After rising to 16 in 2020’s fourth quarter, the FNB/BER Civil Confidence Index gained a further five points, registering a level of 21 in the first quarter of 2021, a third consecutive increase.
However, this current index level means that close to 80% of the built environment are not happy with prevailing business conditions.
Sentiment received a boost from higher activity. According to Stats SA, the real value of construction works contracted by 17.6% year-on-year in the last quarter of 2020 after declining by 22.1% in the third quarter. Based on the survey’s results, a slowing in the rate of decline is likely to occur during the current quarter.
For 2020, spending on construction works was down by 18.7% year-on-year.
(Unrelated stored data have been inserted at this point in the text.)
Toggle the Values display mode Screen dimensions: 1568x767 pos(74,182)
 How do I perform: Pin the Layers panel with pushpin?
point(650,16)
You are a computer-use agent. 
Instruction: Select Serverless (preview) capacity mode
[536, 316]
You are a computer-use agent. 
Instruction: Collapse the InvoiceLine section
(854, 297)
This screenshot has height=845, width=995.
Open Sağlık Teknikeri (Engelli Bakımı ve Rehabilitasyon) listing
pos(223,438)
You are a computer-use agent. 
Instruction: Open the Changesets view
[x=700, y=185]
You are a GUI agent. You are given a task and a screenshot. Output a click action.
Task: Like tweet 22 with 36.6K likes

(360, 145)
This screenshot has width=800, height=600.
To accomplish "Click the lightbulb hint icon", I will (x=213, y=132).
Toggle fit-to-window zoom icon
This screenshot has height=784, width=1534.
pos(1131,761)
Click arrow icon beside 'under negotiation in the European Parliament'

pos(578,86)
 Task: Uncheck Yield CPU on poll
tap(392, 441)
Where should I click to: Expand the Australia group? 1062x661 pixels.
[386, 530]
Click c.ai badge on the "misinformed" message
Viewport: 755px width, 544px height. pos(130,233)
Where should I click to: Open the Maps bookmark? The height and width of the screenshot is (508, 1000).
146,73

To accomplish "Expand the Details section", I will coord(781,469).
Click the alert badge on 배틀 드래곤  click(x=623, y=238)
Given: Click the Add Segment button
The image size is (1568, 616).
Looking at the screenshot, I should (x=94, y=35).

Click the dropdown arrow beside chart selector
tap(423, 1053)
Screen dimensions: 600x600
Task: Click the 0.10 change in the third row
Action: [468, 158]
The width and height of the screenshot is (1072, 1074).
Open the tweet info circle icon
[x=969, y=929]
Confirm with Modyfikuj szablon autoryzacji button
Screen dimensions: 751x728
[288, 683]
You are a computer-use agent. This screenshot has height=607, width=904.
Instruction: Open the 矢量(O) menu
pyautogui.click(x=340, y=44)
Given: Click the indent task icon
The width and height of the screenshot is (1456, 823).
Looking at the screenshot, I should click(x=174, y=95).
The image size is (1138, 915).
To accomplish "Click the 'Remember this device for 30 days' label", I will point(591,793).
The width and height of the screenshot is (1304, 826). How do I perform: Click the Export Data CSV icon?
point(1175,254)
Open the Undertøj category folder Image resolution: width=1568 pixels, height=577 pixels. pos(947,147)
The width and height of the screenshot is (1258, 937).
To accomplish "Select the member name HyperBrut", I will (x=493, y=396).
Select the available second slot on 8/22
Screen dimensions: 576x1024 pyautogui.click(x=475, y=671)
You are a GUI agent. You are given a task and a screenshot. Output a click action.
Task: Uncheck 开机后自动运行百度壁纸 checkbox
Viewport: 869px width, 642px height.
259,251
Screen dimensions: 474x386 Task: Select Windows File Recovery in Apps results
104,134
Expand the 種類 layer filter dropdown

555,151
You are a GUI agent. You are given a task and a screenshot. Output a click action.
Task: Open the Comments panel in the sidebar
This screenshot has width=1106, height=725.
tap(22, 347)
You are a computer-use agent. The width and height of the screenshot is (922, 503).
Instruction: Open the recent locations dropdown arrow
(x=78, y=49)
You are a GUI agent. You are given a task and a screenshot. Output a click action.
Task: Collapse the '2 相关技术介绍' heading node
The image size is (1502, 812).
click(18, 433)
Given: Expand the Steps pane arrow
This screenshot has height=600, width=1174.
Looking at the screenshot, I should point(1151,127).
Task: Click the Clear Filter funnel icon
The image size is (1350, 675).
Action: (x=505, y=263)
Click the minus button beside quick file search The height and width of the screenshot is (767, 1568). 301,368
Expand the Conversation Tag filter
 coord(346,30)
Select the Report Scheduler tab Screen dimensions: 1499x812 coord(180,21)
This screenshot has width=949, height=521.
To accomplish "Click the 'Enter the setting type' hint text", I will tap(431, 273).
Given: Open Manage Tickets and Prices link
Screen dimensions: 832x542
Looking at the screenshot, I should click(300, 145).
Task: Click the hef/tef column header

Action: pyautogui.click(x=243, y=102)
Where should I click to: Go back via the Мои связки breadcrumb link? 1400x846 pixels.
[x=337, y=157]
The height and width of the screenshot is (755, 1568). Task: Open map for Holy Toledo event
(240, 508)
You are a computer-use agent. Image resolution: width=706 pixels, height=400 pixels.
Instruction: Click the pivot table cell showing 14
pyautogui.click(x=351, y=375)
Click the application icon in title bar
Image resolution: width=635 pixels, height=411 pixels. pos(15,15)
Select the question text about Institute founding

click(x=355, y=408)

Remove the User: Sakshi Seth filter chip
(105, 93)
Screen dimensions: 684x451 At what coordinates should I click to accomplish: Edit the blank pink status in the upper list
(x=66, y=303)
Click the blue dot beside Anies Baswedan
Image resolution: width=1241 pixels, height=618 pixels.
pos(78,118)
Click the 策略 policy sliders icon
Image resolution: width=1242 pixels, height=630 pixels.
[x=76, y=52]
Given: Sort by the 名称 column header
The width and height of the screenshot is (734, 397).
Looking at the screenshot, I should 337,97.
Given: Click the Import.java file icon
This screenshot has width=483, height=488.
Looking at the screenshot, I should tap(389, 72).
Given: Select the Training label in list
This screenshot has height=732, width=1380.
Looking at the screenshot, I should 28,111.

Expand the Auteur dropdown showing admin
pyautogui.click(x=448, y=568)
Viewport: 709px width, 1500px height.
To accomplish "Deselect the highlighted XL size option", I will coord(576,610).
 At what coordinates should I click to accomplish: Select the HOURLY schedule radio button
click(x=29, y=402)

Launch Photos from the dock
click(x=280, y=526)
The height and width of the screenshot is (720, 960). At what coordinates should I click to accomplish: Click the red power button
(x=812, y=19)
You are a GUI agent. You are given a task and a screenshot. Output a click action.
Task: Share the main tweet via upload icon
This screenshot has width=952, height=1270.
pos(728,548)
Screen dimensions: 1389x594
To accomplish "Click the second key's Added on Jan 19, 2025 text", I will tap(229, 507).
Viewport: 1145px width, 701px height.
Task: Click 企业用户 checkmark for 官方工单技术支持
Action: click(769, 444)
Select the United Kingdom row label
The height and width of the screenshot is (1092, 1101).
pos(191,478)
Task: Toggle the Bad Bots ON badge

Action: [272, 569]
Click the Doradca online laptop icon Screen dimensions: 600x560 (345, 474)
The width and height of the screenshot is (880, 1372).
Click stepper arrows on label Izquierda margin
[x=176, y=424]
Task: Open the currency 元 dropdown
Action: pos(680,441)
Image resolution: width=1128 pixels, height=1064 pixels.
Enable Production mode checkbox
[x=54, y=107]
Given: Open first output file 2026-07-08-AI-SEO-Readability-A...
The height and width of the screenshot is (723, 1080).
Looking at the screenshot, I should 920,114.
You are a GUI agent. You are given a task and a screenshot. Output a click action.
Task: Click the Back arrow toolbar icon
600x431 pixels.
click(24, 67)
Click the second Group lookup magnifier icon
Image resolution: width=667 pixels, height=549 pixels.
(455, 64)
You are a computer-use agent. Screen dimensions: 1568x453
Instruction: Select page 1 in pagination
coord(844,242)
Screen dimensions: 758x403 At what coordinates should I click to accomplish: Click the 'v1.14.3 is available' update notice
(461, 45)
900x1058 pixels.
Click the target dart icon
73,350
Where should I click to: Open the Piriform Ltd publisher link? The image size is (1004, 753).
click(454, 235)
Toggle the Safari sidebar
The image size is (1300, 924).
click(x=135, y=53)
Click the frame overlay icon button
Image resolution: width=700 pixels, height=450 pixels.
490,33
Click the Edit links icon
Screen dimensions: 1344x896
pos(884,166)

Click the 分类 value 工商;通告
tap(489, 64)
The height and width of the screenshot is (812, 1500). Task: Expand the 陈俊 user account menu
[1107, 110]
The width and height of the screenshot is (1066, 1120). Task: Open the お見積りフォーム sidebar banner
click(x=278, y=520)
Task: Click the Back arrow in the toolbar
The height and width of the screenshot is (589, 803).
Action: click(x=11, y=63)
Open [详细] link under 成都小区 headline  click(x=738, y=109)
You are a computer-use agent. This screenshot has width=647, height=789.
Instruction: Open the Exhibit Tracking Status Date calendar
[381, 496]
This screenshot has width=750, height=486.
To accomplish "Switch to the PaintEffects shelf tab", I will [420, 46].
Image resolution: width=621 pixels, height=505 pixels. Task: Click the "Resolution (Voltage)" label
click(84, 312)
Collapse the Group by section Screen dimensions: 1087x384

“Before 2020’s second quarter, we noted that there was a latent recovery in civil construction activity” comments Siphamandla Mkhwanazi, Senior Economist at FNB. “Then came the pandemic which negatively affected the civil construction sector, even more so than the rest of the economy. Promisingly, we are now in a similar position as a year ago, with activity, cautiously and off an exceptionally low base, starting to improve”.
Unfortunately, other indicators were less positive which weighed on confidence. Despite the uptick in activity, profitability deteriorated and the pipeline for new work remains thin.
“A number of large construction companies have shared that there seems to be more tendering activity, particularly on the road infrastructure front, but also in mining and renewable energy. While these results do not necessarily contradict that, it does suggest that this improvement in tendering activity is not the experience of most contractors,” notes Mkhwanazi.
“It is encouraging that activity continued to gather momentum this quarter. The concern, however, is the trajectory for the rest of the year. Despite some anecdotal evidence to the contrary, too many civil contractors are still experiencing a shortage of new work,” he concludes.